Issue 32462: validate mime types loaded from system files. Document that system files take precedence. (original) (raw)

On a Windows 7 system, entering the following:

>>> mime, encoding = mimetypes.guess_type('Untitled.sql')
>>> mime
'text\\plain'

Meaning, the return value is 'text\plain' instead of 'text/plain'. Tracking this down, it's due to .sql being loaded from the Windows registry and the registry is using the wrong slash.

The mimetypes.guess_type() documentation states:

The return value is a tuple (type, encoding) where type is None if > the type can’t be guessed (missing or unknown suffix) or a string of the form 'type/subtype', usable for a MIME content-type header.

I don't know if guess_type() (or add_types) should check for a valid types, if .sql should be added to the valid types (it's on the IANA page), or if the documentation should be fixed so it doesn't look like a guarantee. Or all three. :-)

You can get the same "bad" behavior on a posix system by having a mimetypes file with an incorrect entry in it. That would be a system misconfiguration, as is your Windows registry case, and is outside of Python's control. I suppose we could make it clearer (ie: in that intro paragraph) that the system files are read by default (that is, the built-in tables are only defaults unless you specify otherwise).

It is unfortunately true that the mime types in the Windows registry are less reliable than those on unix systems. This has nothing to do with the mimetypes module itself, though ;) I wonder if we should have made the default to be loading windows registry as non-strict, but that ship has sailed, I think.

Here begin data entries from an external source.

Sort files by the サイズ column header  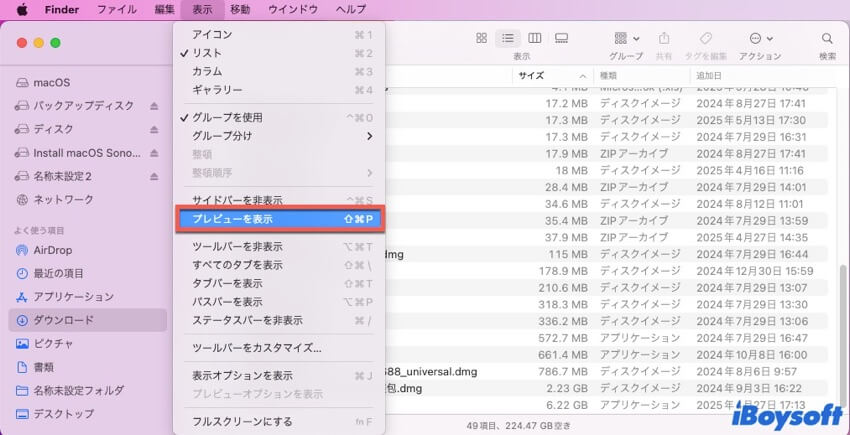click(531, 76)
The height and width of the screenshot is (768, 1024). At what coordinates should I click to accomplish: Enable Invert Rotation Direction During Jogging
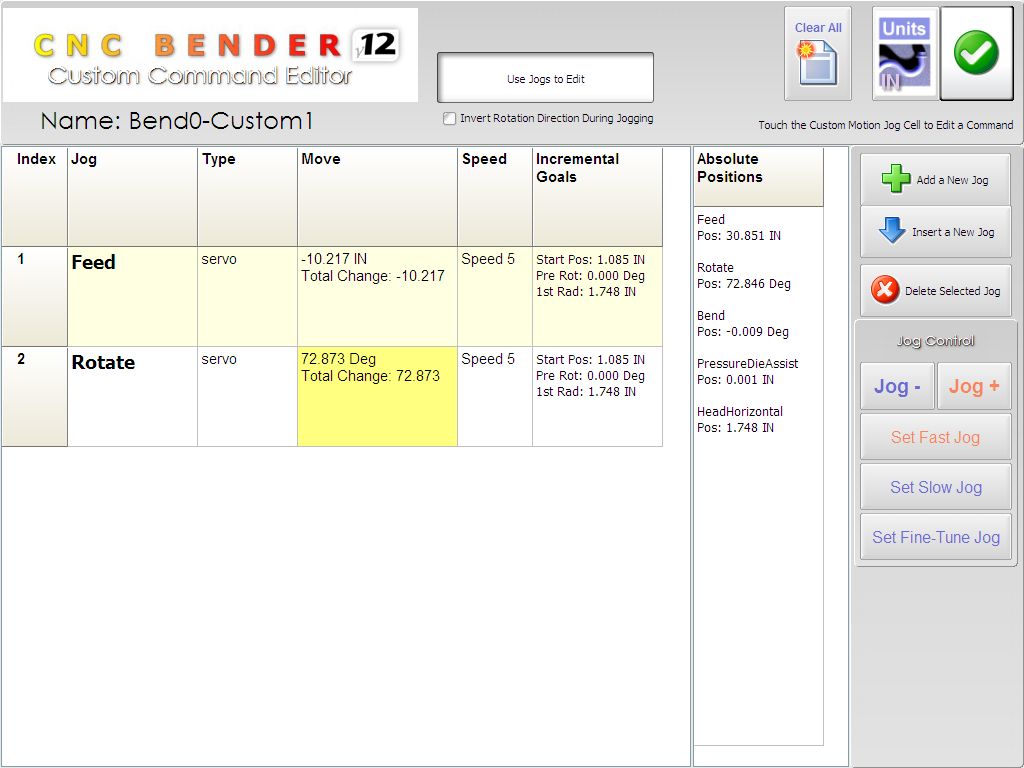click(450, 119)
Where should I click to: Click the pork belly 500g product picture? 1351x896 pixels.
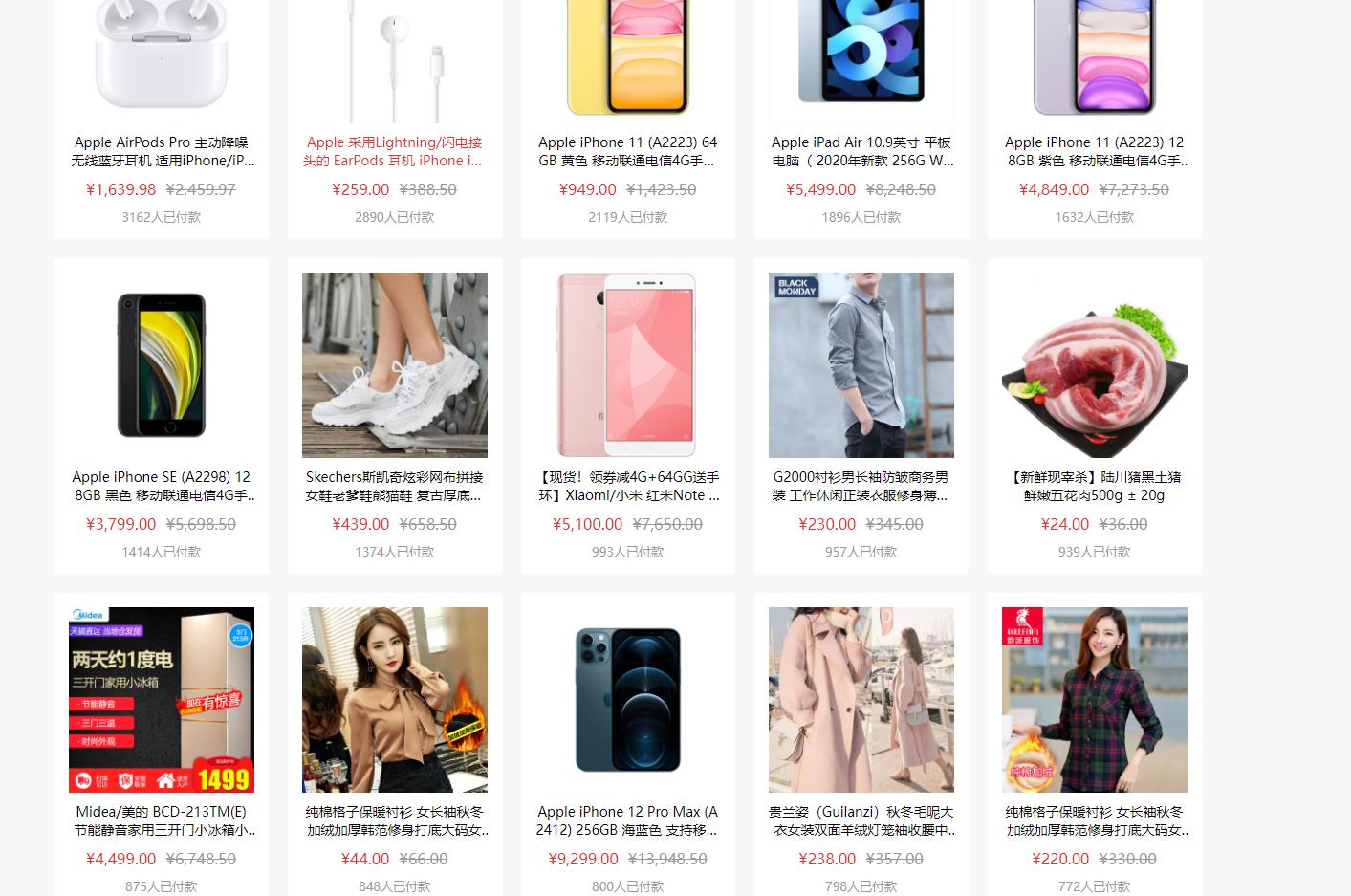[1095, 365]
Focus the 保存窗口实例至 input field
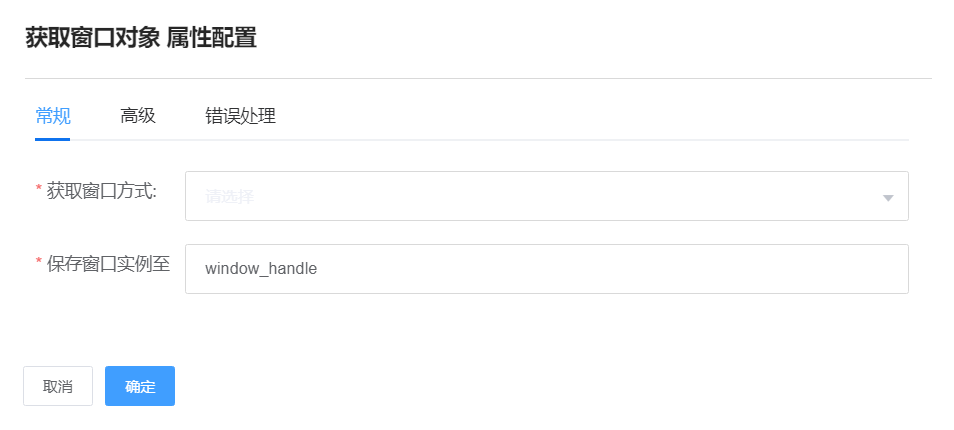This screenshot has width=954, height=430. (600, 269)
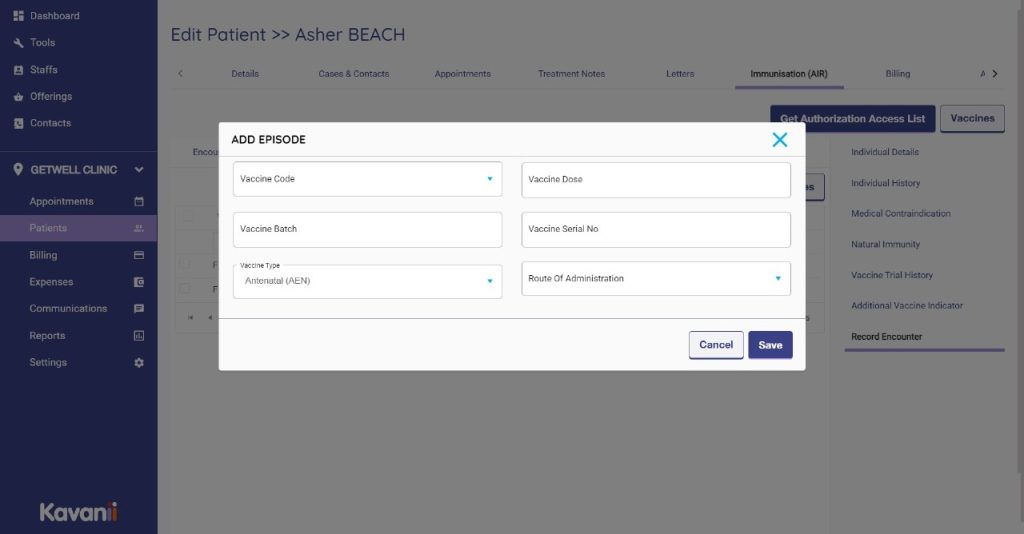Close the Add Episode dialog with X
This screenshot has width=1024, height=534.
point(780,140)
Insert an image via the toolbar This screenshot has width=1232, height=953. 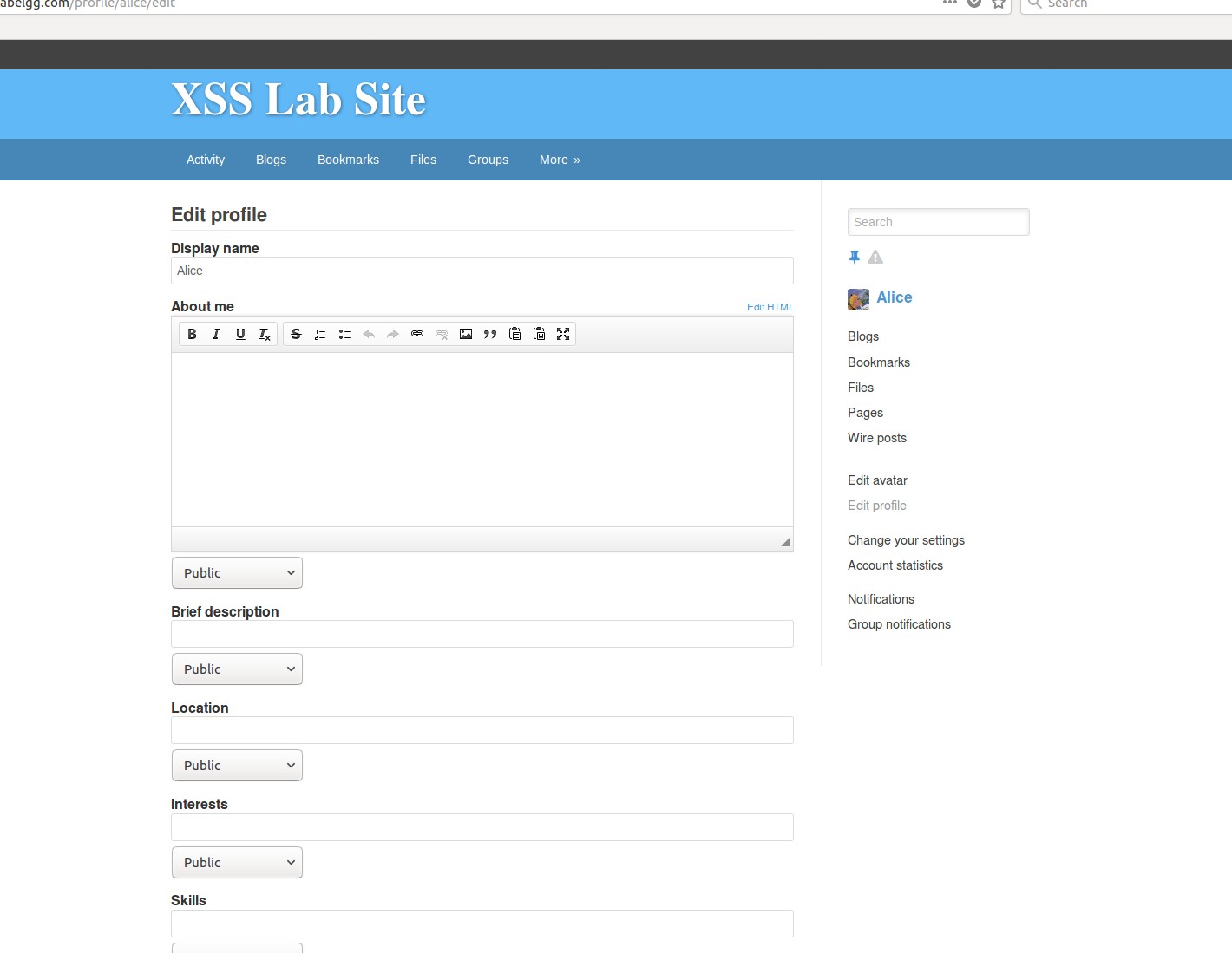[466, 334]
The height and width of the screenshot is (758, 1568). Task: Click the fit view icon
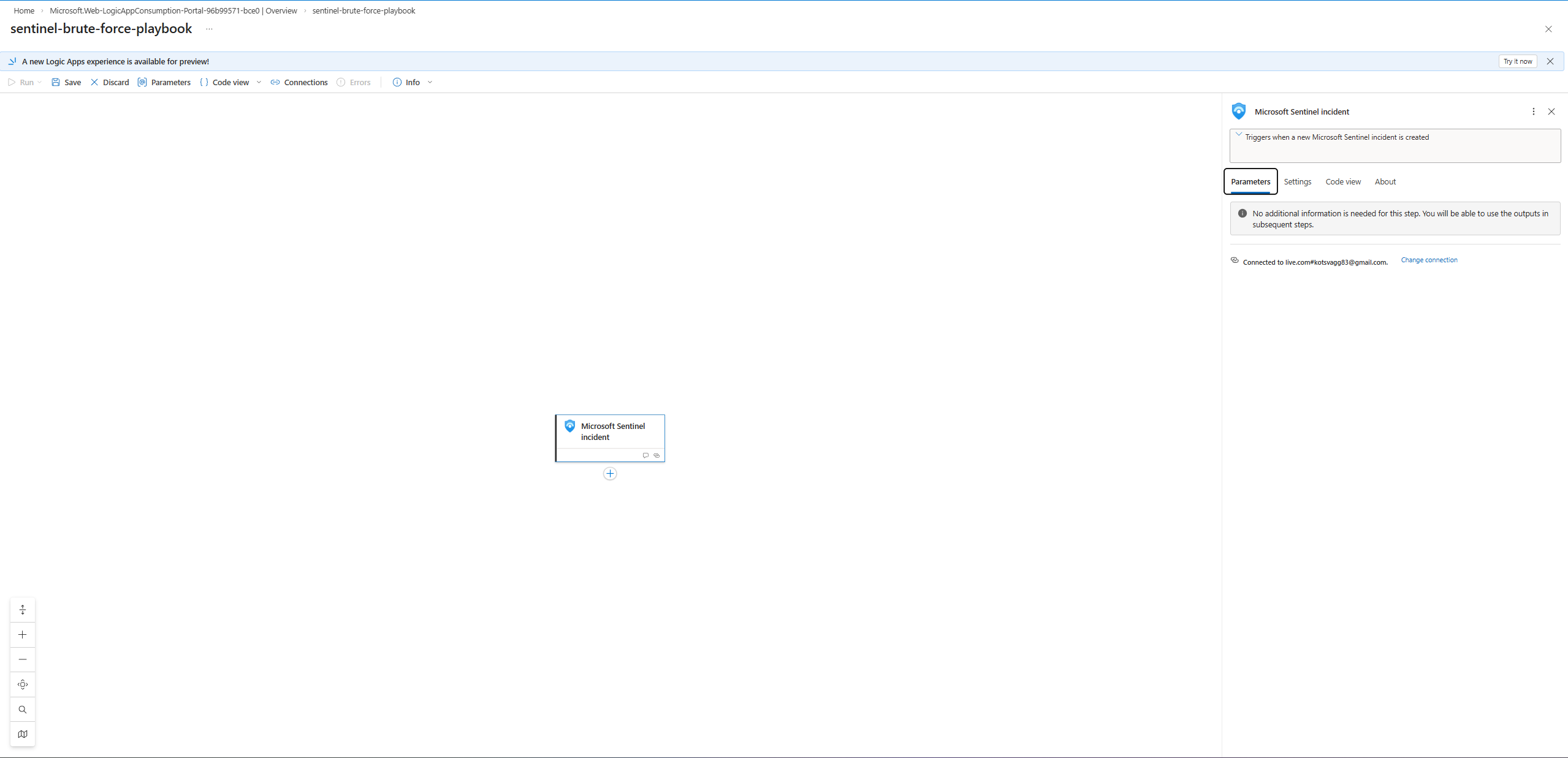23,684
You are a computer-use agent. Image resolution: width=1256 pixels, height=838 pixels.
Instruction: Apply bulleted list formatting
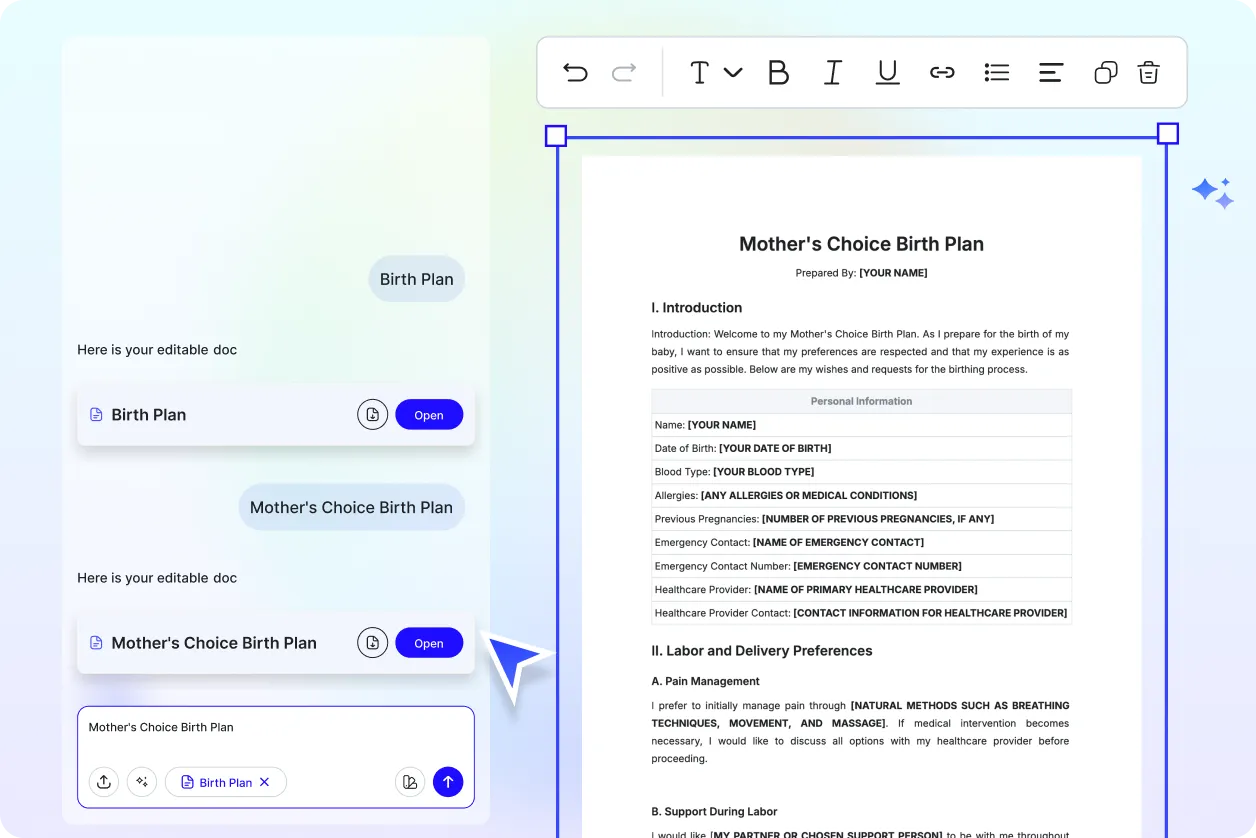coord(997,72)
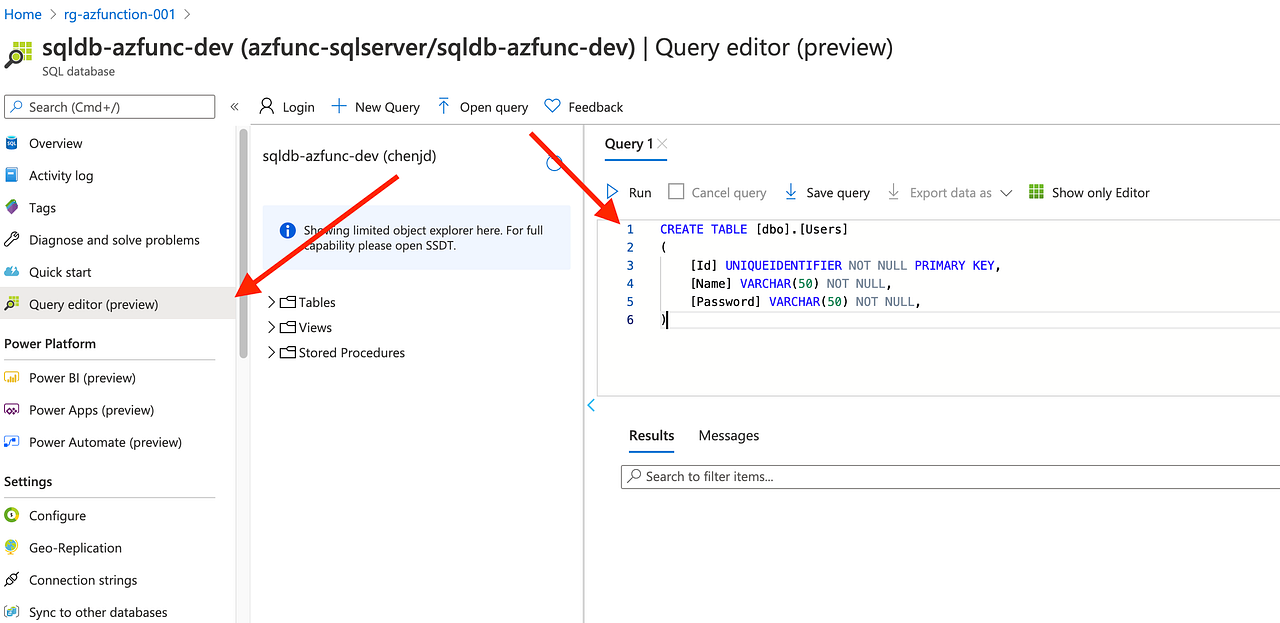The width and height of the screenshot is (1280, 623).
Task: Expand the Tables tree node
Action: (x=270, y=301)
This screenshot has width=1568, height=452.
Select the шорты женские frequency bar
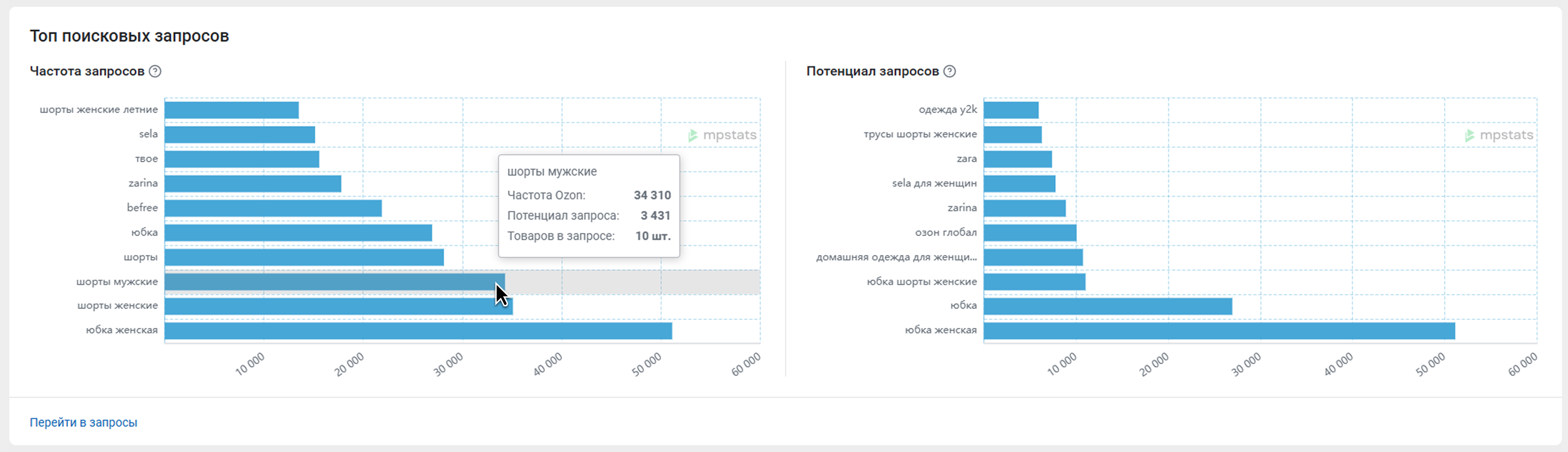(x=338, y=307)
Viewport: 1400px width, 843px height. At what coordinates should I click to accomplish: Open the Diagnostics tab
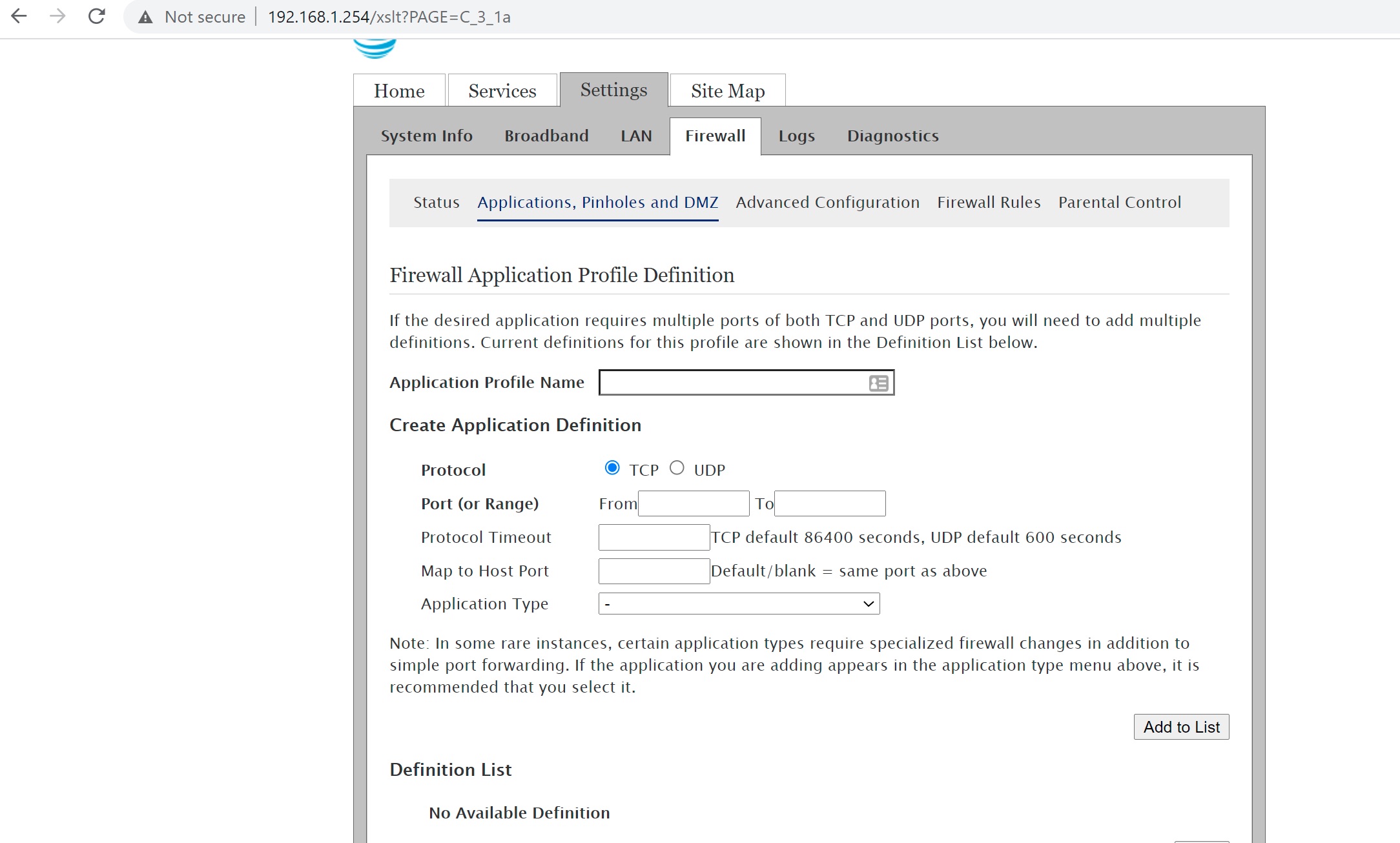pos(892,136)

Checking for at least minimal validity (xxx/yyy) would at least make things a little better on Windows, so I wouldn't object to adding that.

To summarize, my suggestion would be to add a note to the intro paragraph that system files/registry are read by default and override the built-in tables, and add a minimal sanity check on the mime type values read. Adding .sql to the strict list is a separate issue, and would not change the behavior here (unless I'm missing something, which is possible).

There are issues around adding even a minimal validity check, though: do we backport that? Do we silently ignore strings in the wrong format? Do we "fix" a backslash to be a slash? Do we issue a warning for any problems we find? These questions should be discussed if we decide to go this route.